Supplied records:
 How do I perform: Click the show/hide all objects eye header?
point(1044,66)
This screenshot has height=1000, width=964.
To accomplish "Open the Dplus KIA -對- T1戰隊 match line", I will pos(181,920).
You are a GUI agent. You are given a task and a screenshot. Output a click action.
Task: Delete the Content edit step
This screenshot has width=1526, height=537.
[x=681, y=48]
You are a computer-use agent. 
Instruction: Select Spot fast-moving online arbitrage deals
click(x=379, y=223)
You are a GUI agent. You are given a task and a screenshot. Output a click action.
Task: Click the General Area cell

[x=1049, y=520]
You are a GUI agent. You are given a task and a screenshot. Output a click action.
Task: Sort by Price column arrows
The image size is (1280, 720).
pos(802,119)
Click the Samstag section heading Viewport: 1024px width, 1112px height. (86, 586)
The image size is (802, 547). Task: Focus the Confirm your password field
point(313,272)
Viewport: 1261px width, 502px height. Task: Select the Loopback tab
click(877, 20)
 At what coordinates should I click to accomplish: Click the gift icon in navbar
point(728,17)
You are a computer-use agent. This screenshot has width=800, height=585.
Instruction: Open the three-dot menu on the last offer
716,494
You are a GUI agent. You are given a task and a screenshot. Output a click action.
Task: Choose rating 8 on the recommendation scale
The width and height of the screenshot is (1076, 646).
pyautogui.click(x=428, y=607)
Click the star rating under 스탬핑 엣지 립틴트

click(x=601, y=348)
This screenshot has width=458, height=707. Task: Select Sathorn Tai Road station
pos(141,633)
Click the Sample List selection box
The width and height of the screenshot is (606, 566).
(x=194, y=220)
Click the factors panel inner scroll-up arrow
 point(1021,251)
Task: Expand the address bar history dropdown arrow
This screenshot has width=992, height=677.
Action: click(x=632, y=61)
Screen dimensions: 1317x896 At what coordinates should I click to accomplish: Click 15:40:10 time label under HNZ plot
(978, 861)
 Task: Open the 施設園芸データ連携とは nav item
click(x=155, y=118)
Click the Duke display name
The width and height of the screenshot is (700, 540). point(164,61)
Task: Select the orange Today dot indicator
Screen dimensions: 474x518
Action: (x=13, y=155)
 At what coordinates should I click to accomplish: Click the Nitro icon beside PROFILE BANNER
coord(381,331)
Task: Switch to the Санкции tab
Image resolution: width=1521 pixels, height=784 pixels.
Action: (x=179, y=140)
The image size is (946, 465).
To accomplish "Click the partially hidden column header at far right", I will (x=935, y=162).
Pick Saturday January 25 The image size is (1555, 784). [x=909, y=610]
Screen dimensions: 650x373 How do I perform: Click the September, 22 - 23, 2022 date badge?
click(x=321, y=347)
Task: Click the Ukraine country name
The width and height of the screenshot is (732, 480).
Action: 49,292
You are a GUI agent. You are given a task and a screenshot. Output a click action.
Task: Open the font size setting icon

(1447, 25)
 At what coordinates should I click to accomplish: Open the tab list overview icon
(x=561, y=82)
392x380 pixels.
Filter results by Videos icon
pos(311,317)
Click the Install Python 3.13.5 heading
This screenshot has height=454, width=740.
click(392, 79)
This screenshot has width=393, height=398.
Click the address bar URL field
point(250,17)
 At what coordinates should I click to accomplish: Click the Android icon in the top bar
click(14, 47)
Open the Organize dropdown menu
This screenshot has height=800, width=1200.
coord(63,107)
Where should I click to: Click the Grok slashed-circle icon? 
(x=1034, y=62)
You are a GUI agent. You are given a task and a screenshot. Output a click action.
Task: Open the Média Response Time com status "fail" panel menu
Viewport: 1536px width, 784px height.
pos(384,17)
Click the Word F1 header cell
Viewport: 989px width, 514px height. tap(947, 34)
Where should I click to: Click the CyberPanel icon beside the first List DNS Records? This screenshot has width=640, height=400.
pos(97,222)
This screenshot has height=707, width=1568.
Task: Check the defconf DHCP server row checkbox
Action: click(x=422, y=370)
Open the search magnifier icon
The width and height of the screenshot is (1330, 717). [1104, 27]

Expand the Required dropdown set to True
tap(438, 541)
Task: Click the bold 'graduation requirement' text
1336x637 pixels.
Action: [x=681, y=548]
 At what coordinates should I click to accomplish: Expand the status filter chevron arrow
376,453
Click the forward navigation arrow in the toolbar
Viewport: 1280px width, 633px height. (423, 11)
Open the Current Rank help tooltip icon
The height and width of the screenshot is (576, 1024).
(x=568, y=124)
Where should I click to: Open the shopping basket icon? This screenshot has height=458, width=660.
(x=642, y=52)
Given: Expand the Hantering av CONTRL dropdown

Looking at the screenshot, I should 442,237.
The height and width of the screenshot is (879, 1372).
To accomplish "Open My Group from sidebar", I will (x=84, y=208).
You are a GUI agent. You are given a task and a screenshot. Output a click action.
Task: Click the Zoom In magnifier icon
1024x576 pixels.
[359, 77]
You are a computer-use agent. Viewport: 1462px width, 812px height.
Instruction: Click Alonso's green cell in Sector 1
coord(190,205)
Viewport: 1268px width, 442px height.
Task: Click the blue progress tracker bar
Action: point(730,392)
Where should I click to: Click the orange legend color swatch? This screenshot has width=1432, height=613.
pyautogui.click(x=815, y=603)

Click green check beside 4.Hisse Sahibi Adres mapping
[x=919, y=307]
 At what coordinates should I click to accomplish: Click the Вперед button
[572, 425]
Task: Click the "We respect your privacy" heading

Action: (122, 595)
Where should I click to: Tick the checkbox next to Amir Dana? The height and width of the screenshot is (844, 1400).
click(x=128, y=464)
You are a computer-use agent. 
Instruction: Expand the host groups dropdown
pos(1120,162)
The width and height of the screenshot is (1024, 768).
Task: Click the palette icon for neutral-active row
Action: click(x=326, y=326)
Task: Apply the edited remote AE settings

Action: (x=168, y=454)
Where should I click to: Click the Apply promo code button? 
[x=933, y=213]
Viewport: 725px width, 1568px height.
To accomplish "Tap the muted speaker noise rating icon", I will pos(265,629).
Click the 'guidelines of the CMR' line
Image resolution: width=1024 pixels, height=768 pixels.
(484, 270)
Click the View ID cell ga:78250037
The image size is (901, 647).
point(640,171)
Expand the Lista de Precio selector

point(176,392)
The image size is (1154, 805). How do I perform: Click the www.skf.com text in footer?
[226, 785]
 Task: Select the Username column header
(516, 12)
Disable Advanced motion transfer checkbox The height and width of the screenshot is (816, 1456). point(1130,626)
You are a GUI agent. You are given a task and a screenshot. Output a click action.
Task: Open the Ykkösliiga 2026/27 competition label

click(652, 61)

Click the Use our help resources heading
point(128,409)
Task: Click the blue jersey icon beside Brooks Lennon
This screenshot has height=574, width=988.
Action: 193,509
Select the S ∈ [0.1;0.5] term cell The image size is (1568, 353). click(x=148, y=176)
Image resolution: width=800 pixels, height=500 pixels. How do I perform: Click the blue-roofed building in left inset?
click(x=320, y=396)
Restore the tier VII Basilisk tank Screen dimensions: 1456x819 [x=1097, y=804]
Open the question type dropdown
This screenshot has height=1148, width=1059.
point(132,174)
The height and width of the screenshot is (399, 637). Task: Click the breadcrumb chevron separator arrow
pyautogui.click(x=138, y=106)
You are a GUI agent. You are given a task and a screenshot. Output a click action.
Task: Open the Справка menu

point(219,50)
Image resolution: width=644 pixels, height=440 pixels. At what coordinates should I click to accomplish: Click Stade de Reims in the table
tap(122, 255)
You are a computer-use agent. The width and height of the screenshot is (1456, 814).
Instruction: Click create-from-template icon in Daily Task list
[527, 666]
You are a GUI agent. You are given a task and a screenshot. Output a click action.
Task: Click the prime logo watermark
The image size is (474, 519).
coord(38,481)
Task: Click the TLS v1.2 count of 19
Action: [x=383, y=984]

Requirement: Your task is to list each line of the records with the word "will".

Solution for this problem:
To accomplish "Open the Dplus KIA -對- T1戰隊 match line", I will pos(181,920).
To accomplish "Click the partially hidden column header at far right", I will (x=935, y=162).
To accomplish "Open My Group from sidebar", I will (x=84, y=208).
To accomplish "Tap the muted speaker noise rating icon", I will pos(265,629).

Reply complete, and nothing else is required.